It is crunch time in a number of different ways right now.
The kids are in the last throes of the year at school. There is joy and sadness tinged with dread for the work that needs to be done in the next weeks.
Vacations are in the mix. Two are coming up. Over Memorial Day weekend we are slated to go away. It will be the first vacation in over a year. At the same time we are planning a visit to see C's family for a graduation party. I think I mention it in earlier posts. C's mum disowned me about 3 years ago now. She didn't like that I gave her the cold shoulder after she outed me to C's dad and siblings. That should be a joyous trip.
And most important is D-day. When to I drop the bomb. Honey, I love you, but am not in love with you. I have tried to for the past 4 years "post-disclosure". Inevitably, I cycle. I feel good when I realize I am gay. That I cannot change that even if I wanted to. I then realize that I cannot live the double life of seeming straight and being gay - I feel like a lie. I then realize divorce/separation are inevitable. I feel good. I then realize I don't want to hurt C. I back-burner the gay thing - I feel good after all. I slowly cycle back into depression. I want to harm myself. I see no way out. I then start over - that's right I AM gay; I've been suppressing again.

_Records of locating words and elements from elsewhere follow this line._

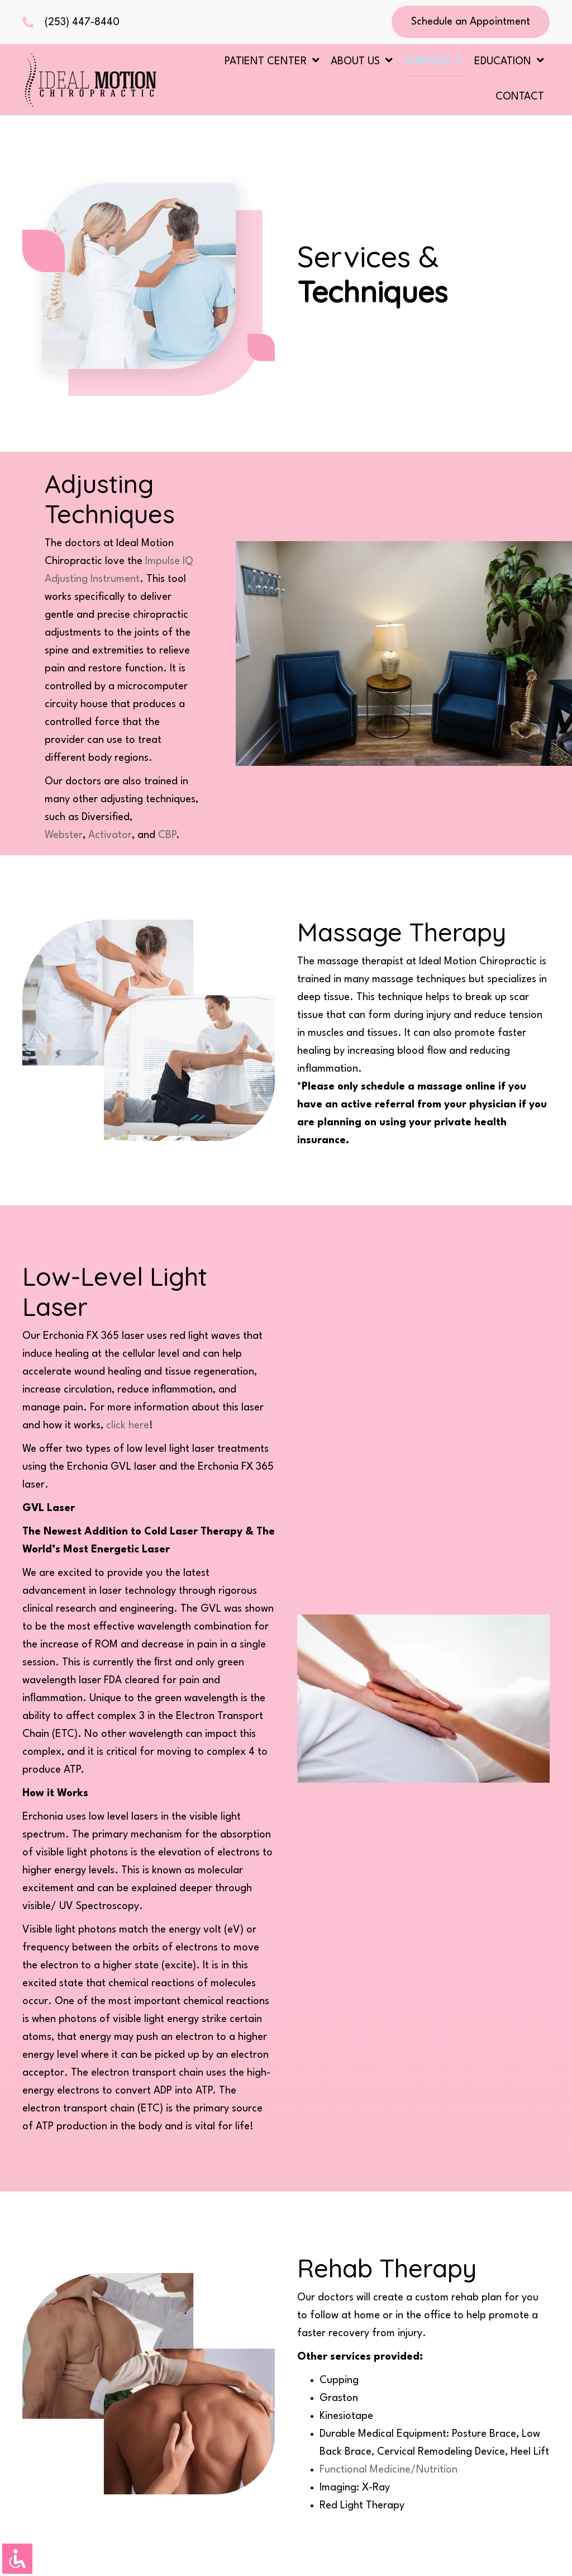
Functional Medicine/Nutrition (388, 2470)
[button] (471, 22)
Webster (64, 835)
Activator (110, 835)
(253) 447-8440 (82, 22)
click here (127, 1425)
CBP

C has upped the ante - asking to come to my therapy appointment. I've put it off indefinitely.
The plan -
Connect up to look for work that is safer.
Continue therapy.
Find outlets.
Time to search on Indeed.
Peace out as my high schooler would say.
Speaking for myself only, if I had a good relationship with my wife I would never tell her that I'm not in love with her, even if it's true. Making that point doesn't change the situation, but it's a terribly hurtful thing to say. What really matters is that I'm gay and a romantic relationship between a gay man and a straight woman doesn't make any sense. A terrific, loving friendship does, but not a romance.
ReplyDeleteCameron - you're on the money on that one. As I was typing I knew there was something amiss; it didn't feel right. Thanks for pointing out why it didn't.